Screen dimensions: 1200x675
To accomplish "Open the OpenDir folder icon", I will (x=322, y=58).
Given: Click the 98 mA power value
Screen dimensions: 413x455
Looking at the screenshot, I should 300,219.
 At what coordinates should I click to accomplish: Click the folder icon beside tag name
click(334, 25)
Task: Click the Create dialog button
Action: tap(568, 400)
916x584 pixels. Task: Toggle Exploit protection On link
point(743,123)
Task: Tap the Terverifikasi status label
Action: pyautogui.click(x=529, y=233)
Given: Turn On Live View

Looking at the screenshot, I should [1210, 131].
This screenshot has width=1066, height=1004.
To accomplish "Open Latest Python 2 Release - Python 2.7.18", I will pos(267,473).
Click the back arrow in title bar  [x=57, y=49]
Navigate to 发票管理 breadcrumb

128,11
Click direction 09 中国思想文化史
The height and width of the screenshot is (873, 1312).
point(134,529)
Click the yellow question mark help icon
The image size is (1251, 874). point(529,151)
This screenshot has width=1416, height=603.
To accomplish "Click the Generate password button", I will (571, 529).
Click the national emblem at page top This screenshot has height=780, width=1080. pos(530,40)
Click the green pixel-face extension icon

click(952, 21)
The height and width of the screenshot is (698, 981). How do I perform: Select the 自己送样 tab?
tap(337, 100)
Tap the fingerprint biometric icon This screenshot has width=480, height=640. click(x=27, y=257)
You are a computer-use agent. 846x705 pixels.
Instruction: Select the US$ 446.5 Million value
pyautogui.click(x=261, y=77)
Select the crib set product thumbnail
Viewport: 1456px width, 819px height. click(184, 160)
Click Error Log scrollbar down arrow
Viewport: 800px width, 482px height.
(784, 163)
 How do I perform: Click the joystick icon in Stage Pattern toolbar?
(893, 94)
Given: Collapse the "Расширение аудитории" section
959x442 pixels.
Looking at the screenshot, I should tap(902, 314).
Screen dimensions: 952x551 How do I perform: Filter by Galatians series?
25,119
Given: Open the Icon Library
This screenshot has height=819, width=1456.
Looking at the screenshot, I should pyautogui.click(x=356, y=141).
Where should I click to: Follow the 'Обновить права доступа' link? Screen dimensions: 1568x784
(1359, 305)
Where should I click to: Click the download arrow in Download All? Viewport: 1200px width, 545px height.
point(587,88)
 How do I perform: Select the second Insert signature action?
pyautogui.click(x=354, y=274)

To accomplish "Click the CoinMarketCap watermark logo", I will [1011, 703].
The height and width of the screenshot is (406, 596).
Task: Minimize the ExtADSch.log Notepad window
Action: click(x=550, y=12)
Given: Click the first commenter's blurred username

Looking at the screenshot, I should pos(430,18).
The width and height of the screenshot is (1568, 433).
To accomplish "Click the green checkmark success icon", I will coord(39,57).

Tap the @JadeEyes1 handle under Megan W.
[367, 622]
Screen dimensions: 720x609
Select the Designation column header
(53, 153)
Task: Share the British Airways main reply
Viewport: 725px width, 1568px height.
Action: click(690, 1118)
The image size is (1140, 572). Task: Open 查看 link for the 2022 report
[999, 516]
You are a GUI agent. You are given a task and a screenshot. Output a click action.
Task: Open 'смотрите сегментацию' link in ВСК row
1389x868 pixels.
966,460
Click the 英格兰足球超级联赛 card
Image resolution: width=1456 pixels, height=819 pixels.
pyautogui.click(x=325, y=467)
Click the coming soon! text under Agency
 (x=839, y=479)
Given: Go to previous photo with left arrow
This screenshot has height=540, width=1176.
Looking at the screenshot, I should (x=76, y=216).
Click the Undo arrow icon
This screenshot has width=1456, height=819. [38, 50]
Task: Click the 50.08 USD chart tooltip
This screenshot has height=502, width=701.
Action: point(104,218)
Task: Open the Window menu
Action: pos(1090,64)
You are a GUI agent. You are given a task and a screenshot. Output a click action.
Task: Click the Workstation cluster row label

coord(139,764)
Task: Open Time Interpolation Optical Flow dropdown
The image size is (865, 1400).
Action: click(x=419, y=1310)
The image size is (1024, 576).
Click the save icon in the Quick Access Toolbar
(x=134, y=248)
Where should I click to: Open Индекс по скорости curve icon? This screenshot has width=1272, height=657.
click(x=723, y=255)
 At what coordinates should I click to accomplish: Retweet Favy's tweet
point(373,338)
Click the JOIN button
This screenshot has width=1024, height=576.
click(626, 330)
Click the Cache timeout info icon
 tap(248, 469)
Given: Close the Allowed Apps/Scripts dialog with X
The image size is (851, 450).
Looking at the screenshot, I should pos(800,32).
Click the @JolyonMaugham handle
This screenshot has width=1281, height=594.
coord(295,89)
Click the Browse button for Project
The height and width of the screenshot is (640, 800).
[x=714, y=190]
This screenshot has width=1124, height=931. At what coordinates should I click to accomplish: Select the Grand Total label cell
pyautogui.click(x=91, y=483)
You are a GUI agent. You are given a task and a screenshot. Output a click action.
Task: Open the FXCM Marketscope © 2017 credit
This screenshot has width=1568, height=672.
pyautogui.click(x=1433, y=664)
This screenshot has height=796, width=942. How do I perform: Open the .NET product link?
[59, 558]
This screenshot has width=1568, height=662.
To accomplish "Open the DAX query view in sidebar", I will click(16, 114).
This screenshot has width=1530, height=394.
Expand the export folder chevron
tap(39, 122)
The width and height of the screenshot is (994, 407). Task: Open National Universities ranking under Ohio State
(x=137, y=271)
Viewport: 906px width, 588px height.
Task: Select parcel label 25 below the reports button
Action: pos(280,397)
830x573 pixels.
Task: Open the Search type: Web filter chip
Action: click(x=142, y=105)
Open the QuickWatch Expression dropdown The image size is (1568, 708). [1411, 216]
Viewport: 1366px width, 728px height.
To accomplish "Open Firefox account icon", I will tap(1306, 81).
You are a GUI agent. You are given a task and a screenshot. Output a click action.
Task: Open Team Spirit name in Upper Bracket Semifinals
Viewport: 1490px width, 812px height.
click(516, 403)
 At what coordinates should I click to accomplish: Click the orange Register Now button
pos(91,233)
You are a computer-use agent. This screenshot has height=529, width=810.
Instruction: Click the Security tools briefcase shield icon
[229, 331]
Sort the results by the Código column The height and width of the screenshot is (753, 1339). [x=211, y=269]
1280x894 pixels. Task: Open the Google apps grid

What you have to do ::
Please swap "Screen dimensions" for "Display size" throughout the entries above, then repeat them with nothing else changed.

Full output ::
Display size: 1200x675
To accomplish "Open the OpenDir folder icon", I will (x=322, y=58).
Given: Click the 98 mA power value
Display size: 413x455
Looking at the screenshot, I should 300,219.
 At what coordinates should I click to accomplish: Click the folder icon beside tag name
click(334, 25)
Task: Click the Create dialog button
Action: tap(568, 400)
916x584 pixels. Task: Toggle Exploit protection On link
point(743,123)
Task: Tap the Terverifikasi status label
Action: pyautogui.click(x=529, y=233)
Given: Turn On Live View

Looking at the screenshot, I should [1210, 131].
This screenshot has width=1066, height=1004.
To accomplish "Open Latest Python 2 Release - Python 2.7.18", I will pos(267,473).
Click the back arrow in title bar  [x=57, y=49]
Navigate to 发票管理 breadcrumb

128,11
Click direction 09 中国思想文化史
The height and width of the screenshot is (873, 1312).
point(134,529)
Click the yellow question mark help icon
The image size is (1251, 874). point(529,151)
This screenshot has width=1416, height=603.
To accomplish "Click the Generate password button", I will (571, 529).
Click the national emblem at page top This screenshot has height=780, width=1080. pos(530,40)
Click the green pixel-face extension icon

click(952, 21)
The height and width of the screenshot is (698, 981). How do I perform: Select the 自己送样 tab?
tap(337, 100)
Tap the fingerprint biometric icon This screenshot has width=480, height=640. click(x=27, y=257)
You are a computer-use agent. 846x705 pixels.
Instruction: Select the US$ 446.5 Million value
pyautogui.click(x=261, y=77)
Select the crib set product thumbnail
Viewport: 1456px width, 819px height. click(184, 160)
Click Error Log scrollbar down arrow
Viewport: 800px width, 482px height.
(784, 163)
 How do I perform: Click the joystick icon in Stage Pattern toolbar?
(893, 94)
Given: Collapse the "Расширение аудитории" section
959x442 pixels.
Looking at the screenshot, I should tap(902, 314).
Display size: 952x551 How do I perform: Filter by Galatians series?
25,119
Given: Open the Icon Library
This screenshot has height=819, width=1456.
Looking at the screenshot, I should pyautogui.click(x=356, y=141).
Where should I click to: Follow the 'Обновить права доступа' link? Display size: 1568x784
(1359, 305)
Where should I click to: Click the download arrow in Download All? Viewport: 1200px width, 545px height.
point(587,88)
 How do I perform: Select the second Insert signature action?
pyautogui.click(x=354, y=274)

To accomplish "Click the CoinMarketCap watermark logo", I will [1011, 703].
The height and width of the screenshot is (406, 596).
Task: Minimize the ExtADSch.log Notepad window
Action: click(x=550, y=12)
Given: Click the first commenter's blurred username

Looking at the screenshot, I should pos(430,18).
The width and height of the screenshot is (1568, 433).
To accomplish "Click the green checkmark success icon", I will coord(39,57).

Tap the @JadeEyes1 handle under Megan W.
[367, 622]
Display size: 720x609
Select the Designation column header
(53, 153)
Task: Share the British Airways main reply
Viewport: 725px width, 1568px height.
Action: click(690, 1118)
The image size is (1140, 572). Task: Open 查看 link for the 2022 report
[999, 516]
You are a GUI agent. You are given a task and a screenshot. Output a click action.
Task: Open 'смотрите сегментацию' link in ВСК row
1389x868 pixels.
966,460
Click the 英格兰足球超级联赛 card
Image resolution: width=1456 pixels, height=819 pixels.
pyautogui.click(x=325, y=467)
Click the coming soon! text under Agency
 (x=839, y=479)
Given: Go to previous photo with left arrow
This screenshot has height=540, width=1176.
Looking at the screenshot, I should (x=76, y=216).
Click the Undo arrow icon
This screenshot has width=1456, height=819. [38, 50]
Task: Click the 50.08 USD chart tooltip
This screenshot has height=502, width=701.
Action: point(104,218)
Task: Open the Window menu
Action: pos(1090,64)
You are a GUI agent. You are given a task and a screenshot. Output a click action.
Task: Click the Workstation cluster row label

coord(139,764)
Task: Open Time Interpolation Optical Flow dropdown
The image size is (865, 1400).
Action: click(x=419, y=1310)
The image size is (1024, 576).
Click the save icon in the Quick Access Toolbar
(x=134, y=248)
Where should I click to: Open Индекс по скорости curve icon? This screenshot has width=1272, height=657.
click(x=723, y=255)
 At what coordinates should I click to accomplish: Retweet Favy's tweet
point(373,338)
Click the JOIN button
This screenshot has width=1024, height=576.
click(626, 330)
Click the Cache timeout info icon
 tap(248, 469)
Given: Close the Allowed Apps/Scripts dialog with X
The image size is (851, 450).
Looking at the screenshot, I should pos(800,32).
Click the @JolyonMaugham handle
This screenshot has width=1281, height=594.
coord(295,89)
Click the Browse button for Project
The height and width of the screenshot is (640, 800).
[x=714, y=190]
This screenshot has width=1124, height=931. At what coordinates should I click to accomplish: Select the Grand Total label cell
pyautogui.click(x=91, y=483)
You are a GUI agent. You are given a task and a screenshot. Output a click action.
Task: Open the FXCM Marketscope © 2017 credit
This screenshot has width=1568, height=672.
pyautogui.click(x=1433, y=664)
This screenshot has height=796, width=942. How do I perform: Open the .NET product link?
[59, 558]
This screenshot has width=1568, height=662.
To accomplish "Open the DAX query view in sidebar", I will click(16, 114).
This screenshot has width=1530, height=394.
Expand the export folder chevron
tap(39, 122)
The width and height of the screenshot is (994, 407). Task: Open National Universities ranking under Ohio State
(x=137, y=271)
Viewport: 906px width, 588px height.
Task: Select parcel label 25 below the reports button
Action: pos(280,397)
830x573 pixels.
Task: Open the Search type: Web filter chip
Action: click(x=142, y=105)
Open the QuickWatch Expression dropdown The image size is (1568, 708). [1411, 216]
Viewport: 1366px width, 728px height.
To accomplish "Open Firefox account icon", I will tap(1306, 81).
You are a GUI agent. You are given a task and a screenshot. Output a click action.
Task: Open Team Spirit name in Upper Bracket Semifinals
Viewport: 1490px width, 812px height.
click(516, 403)
 At what coordinates should I click to accomplish: Click the orange Register Now button
pos(91,233)
You are a computer-use agent. This screenshot has height=529, width=810.
Instruction: Click the Security tools briefcase shield icon
[229, 331]
Sort the results by the Código column The height and width of the screenshot is (753, 1339). [x=211, y=269]
1280x894 pixels. Task: Open the Google apps grid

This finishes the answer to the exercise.